About : RAASIA

On August 15, I leave for Irktusk, Russia and will ride through eastern Russia, then south through Ulan Bataar to the border with China. 1,060 miles in 15 days of riding and resting, two thirds of it on unpaved roads, only four or five nights in hotels with internet service.

8/31 – Gobi 3: Sainshand 91m/146k**

Sainshand, Mongolia (Gobi 3)
Monday, August 31, 2009
91m/146k ** 

  Note 1:  Thanks for the all the comments and good wishes, they help
  Note 2:  I’m going to do a consolidated “Riders Notes” at the end of the trip, so no more daily details at this point.
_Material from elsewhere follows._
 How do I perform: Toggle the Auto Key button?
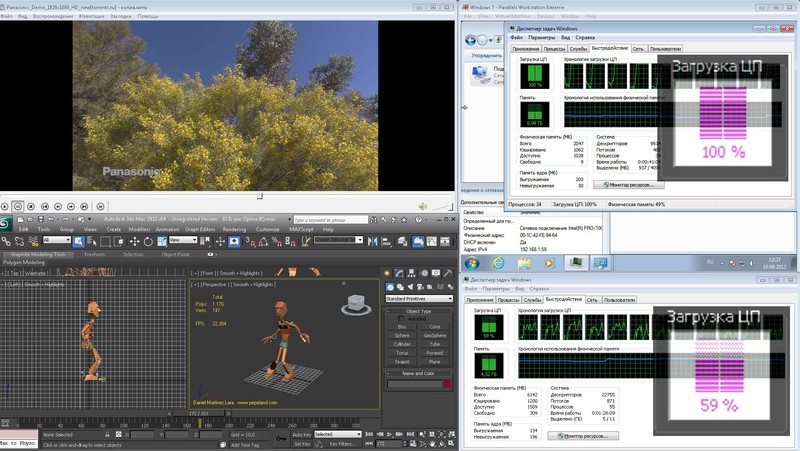pos(301,434)
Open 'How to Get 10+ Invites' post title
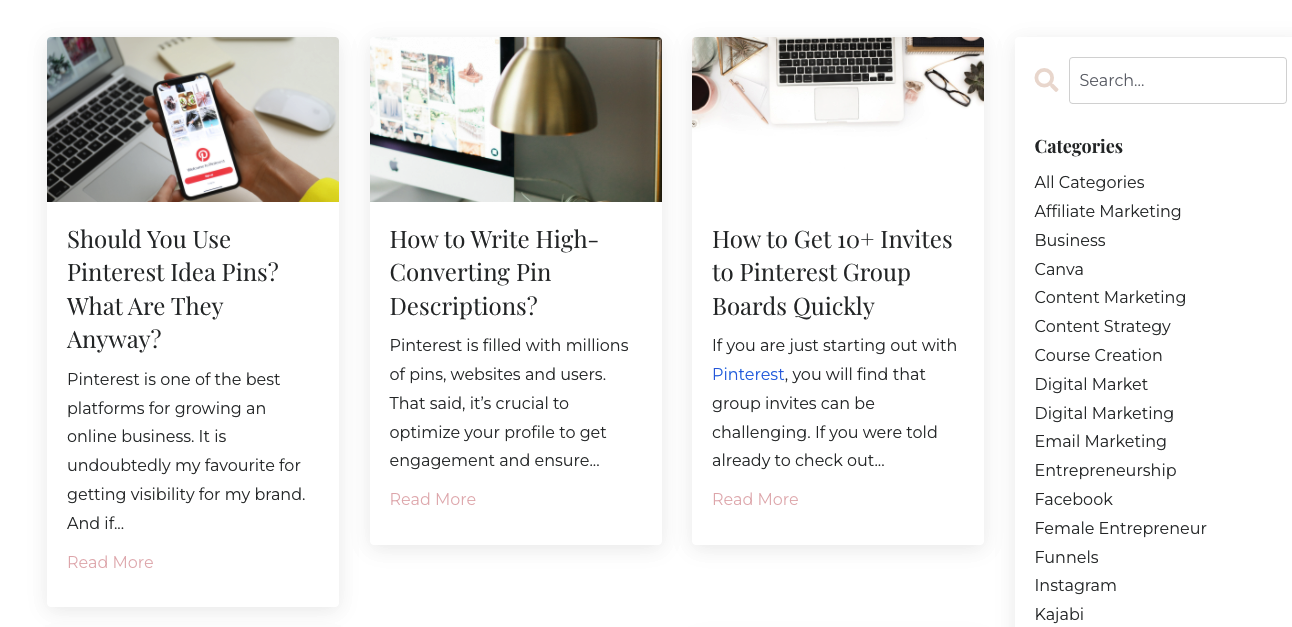 coord(832,272)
Today was a day of flat tires in the “Valley of Thorns” (literally).  The van had two, the MTB four.  Of the 91 miles traveled today, I walked about four, and Lisa and Uka rode maybe 10 or 12.  We started with the usual breakfast (see yesterday).  Lisa helped take down the tent under cloudy morning skies, and I set off.

image

image

For the most part it was nothing but vast, open Gobi Desert as far as the eye could see, but I did pass one nomad with his ger and herd this morning.

image

The two carts next to the ger are what he uses to haul his home around from season to season, pulled by horses or cattle.  I’m not sure what he used for water and food for his herd of goats.  The only other animals I saw today were camels.  A few wandering groups, one of 25. 

image

image

I provide the close up again because I am impressed by the design of camels.  Weird.  As for the team (Lisa, Uka, Dimbee) it is almost punishment to have them sit in the van all day while I ride, so when I took the morning break, Lisa rode for a bit.

image

There is no paved road across Mongolia.  They are in the process of completing one from Russia to China – my route.  The section north of Ulan Baatar (thanks to Russian dominance until 1990) is paved – no shoulders, but a moderately good surface.  South of UB, it’s paved until Choir (first 200k), but past Choir – the last 240m/400k the road has no paved surfaces at all.  It looks like a highway on the Mongolia maps but remains mostly a wandering dirt track.  Part of this section though is in various stages of road building.  Lisa’s riding on a graded part.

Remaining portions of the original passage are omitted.